_Dataset records_
------------------------------------
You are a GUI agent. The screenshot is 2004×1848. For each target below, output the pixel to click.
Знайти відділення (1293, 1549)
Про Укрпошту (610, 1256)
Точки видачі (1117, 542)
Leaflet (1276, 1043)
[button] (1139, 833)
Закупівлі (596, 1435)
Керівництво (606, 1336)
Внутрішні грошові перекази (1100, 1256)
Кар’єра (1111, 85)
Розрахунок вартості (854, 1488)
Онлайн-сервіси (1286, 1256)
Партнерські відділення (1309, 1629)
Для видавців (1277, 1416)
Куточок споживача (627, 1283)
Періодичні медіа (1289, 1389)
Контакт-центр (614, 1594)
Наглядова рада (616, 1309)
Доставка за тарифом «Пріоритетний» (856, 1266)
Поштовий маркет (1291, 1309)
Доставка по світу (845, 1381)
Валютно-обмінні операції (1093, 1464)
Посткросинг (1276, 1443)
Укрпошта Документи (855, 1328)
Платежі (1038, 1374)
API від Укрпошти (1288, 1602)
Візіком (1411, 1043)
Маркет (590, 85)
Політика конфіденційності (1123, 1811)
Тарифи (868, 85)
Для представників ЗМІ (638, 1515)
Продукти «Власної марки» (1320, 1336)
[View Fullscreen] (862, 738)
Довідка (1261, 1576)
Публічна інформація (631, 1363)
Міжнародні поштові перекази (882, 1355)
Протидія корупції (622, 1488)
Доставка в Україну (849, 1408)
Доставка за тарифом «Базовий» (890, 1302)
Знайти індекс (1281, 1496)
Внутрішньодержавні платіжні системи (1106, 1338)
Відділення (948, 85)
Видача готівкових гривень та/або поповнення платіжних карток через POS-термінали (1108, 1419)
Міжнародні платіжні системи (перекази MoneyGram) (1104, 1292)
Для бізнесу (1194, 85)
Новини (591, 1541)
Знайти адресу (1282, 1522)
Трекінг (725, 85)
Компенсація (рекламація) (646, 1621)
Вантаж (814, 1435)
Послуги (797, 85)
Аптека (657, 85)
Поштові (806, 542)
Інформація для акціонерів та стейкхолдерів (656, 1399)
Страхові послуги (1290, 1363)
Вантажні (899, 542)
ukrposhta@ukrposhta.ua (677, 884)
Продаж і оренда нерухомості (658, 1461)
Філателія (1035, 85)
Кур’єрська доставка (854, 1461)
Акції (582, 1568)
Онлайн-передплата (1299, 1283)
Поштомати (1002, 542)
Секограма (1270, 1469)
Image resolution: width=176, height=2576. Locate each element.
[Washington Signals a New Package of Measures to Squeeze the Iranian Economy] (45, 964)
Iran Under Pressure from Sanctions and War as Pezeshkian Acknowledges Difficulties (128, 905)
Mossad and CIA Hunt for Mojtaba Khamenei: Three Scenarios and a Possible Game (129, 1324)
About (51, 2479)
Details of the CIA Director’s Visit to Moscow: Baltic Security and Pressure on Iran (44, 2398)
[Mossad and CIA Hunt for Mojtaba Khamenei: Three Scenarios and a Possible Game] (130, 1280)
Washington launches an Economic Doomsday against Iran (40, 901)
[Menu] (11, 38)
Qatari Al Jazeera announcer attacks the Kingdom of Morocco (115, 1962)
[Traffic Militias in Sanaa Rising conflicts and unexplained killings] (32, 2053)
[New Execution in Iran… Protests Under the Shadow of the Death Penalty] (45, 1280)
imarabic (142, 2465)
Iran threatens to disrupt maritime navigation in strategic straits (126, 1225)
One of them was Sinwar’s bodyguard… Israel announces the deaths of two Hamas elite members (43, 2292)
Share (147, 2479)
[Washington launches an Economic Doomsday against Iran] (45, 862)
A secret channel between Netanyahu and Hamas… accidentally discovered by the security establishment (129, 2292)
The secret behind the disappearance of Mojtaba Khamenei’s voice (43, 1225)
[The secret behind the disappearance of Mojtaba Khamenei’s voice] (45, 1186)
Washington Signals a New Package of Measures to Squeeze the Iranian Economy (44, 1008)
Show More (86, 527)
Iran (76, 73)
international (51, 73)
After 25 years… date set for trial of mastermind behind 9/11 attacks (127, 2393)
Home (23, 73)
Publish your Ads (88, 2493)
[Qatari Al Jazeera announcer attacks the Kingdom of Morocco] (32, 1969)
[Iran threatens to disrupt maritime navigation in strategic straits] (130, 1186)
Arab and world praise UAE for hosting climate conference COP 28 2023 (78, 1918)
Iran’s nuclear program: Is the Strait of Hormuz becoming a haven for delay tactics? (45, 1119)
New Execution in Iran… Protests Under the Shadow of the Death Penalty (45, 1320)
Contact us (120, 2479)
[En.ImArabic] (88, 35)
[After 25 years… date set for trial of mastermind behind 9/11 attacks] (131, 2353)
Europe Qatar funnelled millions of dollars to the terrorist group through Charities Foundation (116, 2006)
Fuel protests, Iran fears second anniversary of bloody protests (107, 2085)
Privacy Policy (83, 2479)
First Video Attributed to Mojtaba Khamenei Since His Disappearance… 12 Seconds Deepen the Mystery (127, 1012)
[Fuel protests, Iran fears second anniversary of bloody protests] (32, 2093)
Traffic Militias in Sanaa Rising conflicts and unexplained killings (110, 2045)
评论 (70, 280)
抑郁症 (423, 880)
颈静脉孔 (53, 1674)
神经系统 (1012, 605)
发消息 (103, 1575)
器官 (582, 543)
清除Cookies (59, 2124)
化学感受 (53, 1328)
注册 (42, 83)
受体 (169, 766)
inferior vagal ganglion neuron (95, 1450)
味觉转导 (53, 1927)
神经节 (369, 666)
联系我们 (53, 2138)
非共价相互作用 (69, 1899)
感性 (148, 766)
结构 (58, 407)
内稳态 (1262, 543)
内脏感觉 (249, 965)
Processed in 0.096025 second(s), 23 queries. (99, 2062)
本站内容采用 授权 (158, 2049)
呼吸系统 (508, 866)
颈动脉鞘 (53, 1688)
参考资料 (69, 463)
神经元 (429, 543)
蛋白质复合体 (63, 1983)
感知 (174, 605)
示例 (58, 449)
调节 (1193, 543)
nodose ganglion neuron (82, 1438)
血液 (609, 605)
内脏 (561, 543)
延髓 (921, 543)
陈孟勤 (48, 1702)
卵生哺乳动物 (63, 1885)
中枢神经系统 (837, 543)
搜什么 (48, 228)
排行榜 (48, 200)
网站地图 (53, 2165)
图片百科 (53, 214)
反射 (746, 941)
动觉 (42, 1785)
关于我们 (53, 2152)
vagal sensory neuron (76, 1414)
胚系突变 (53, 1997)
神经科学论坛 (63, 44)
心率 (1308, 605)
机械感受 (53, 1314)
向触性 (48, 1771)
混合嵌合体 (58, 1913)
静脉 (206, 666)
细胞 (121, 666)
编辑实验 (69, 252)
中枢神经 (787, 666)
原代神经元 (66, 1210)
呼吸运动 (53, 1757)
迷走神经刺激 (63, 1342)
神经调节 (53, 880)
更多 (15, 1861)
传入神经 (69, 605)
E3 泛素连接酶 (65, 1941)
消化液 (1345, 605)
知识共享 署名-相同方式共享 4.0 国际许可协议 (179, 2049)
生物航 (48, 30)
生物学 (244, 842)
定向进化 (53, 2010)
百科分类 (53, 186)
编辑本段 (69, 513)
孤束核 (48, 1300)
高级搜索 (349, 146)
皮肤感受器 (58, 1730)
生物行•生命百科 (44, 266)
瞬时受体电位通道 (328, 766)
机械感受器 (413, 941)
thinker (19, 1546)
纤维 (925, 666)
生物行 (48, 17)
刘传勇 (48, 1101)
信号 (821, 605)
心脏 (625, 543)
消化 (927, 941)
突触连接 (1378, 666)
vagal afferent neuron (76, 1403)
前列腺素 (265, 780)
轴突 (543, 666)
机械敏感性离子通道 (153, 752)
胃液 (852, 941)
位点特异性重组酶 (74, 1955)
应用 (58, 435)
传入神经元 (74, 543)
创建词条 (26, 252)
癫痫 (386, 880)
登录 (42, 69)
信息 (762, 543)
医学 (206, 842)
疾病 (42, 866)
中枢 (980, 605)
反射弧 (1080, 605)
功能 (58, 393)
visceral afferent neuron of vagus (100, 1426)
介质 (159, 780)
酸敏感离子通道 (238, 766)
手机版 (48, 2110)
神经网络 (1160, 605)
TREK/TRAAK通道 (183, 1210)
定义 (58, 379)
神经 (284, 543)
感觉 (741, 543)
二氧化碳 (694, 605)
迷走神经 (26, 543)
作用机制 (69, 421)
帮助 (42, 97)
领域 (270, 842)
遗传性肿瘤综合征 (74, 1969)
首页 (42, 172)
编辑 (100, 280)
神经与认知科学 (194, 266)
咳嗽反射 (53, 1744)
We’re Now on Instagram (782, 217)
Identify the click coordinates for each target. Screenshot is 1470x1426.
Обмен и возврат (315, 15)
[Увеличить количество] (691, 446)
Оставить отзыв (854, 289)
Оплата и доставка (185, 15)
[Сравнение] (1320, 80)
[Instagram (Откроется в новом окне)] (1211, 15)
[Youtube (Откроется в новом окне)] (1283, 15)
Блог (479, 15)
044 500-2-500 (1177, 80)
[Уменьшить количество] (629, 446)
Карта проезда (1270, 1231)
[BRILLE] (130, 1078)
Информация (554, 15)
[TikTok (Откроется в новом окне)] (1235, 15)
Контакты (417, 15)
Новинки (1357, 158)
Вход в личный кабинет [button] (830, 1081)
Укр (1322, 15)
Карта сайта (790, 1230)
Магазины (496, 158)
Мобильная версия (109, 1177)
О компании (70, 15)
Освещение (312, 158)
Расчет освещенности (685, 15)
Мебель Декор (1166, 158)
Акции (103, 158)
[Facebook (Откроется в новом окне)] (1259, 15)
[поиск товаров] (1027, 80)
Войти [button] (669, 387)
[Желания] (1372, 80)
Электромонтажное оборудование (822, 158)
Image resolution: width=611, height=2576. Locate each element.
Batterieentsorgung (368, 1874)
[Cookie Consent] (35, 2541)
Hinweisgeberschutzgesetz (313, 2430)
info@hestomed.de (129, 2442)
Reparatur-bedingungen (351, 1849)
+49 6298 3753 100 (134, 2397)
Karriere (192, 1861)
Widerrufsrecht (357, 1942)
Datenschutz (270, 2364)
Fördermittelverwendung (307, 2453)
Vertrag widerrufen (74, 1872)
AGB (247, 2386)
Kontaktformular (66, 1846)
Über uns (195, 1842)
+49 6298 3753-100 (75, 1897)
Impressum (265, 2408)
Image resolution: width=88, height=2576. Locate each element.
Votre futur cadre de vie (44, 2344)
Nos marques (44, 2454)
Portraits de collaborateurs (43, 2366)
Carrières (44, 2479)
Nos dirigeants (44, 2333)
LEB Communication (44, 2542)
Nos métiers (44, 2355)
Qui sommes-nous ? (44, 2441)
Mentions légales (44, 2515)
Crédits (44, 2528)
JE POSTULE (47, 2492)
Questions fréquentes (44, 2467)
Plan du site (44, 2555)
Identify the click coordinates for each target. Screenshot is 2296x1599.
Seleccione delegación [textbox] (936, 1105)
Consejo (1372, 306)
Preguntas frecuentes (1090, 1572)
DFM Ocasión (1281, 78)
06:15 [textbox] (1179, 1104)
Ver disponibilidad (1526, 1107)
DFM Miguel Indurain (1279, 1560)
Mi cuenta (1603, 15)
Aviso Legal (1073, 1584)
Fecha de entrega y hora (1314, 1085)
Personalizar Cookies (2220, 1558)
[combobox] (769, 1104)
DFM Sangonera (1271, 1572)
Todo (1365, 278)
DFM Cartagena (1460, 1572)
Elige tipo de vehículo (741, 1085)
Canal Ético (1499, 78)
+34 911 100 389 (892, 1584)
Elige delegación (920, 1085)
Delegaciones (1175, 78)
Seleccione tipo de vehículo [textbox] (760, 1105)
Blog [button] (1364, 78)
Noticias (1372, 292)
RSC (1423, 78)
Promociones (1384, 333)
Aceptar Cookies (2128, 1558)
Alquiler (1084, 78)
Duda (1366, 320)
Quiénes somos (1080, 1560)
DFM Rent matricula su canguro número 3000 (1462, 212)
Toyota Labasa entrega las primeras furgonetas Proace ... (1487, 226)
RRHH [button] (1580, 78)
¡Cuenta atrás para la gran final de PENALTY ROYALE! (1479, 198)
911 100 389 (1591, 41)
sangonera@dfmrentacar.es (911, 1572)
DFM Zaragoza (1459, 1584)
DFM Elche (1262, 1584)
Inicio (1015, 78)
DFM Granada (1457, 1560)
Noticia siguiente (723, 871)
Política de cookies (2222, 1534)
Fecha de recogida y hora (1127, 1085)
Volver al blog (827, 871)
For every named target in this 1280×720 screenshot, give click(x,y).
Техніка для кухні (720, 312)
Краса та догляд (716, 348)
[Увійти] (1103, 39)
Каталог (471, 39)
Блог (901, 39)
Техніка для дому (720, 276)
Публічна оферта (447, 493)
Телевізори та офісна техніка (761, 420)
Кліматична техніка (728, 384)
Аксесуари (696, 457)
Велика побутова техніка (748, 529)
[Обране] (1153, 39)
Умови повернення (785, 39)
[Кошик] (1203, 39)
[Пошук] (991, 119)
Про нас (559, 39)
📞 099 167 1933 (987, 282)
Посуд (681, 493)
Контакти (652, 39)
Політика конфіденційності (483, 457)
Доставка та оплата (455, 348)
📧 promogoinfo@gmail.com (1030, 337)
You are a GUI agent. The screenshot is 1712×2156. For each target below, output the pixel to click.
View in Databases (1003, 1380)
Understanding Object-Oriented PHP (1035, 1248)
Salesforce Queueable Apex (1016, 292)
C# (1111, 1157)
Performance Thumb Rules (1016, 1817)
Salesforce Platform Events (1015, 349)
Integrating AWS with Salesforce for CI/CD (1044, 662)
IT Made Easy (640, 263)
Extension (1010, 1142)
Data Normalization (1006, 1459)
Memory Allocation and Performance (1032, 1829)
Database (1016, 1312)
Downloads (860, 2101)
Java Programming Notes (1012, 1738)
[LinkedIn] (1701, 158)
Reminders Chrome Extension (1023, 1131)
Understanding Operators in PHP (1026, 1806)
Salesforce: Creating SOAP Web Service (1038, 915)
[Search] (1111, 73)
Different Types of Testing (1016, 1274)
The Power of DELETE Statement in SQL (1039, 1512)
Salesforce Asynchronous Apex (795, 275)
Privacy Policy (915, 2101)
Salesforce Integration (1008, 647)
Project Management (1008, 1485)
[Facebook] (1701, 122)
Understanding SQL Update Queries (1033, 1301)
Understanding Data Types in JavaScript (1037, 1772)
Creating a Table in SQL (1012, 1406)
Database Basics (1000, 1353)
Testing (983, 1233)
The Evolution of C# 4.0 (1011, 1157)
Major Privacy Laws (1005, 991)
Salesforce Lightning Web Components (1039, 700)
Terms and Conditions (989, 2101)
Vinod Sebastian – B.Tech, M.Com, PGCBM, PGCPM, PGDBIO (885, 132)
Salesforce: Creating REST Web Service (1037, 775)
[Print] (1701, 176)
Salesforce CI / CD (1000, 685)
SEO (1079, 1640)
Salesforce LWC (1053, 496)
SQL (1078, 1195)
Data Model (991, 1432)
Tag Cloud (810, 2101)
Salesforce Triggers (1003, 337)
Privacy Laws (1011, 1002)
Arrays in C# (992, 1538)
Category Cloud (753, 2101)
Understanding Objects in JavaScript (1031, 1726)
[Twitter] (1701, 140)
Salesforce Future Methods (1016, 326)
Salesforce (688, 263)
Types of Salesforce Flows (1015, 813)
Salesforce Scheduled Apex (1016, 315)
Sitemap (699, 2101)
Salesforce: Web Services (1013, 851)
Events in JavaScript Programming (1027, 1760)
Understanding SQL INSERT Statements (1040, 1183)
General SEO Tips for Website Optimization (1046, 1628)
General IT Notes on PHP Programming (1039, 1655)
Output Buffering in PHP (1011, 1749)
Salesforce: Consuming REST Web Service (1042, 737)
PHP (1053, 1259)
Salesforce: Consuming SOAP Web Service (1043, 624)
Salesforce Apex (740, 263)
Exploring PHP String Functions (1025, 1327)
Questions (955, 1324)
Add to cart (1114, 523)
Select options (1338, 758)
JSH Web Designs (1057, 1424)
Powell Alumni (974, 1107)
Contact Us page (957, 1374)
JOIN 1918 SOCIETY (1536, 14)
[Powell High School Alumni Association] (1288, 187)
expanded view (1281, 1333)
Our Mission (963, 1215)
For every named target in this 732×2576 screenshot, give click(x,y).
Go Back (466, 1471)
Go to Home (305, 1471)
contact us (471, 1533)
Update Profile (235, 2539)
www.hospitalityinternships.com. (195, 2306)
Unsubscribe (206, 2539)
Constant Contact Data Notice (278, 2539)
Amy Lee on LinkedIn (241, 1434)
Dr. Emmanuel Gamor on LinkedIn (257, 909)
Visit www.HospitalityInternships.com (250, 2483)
------------------------------------
_TASK REQUIREMENTS_
Using the records above, repeat exactly the lines from the first one through the line with "Керівництво (606, 1336)".

_RESULT FOR THIS EXERCISE_
You are a GUI agent. The screenshot is 2004×1848. For each target below, output the pixel to click.
Знайти відділення (1293, 1549)
Про Укрпошту (610, 1256)
Точки видачі (1117, 542)
Leaflet (1276, 1043)
[button] (1139, 833)
Закупівлі (596, 1435)
Керівництво (606, 1336)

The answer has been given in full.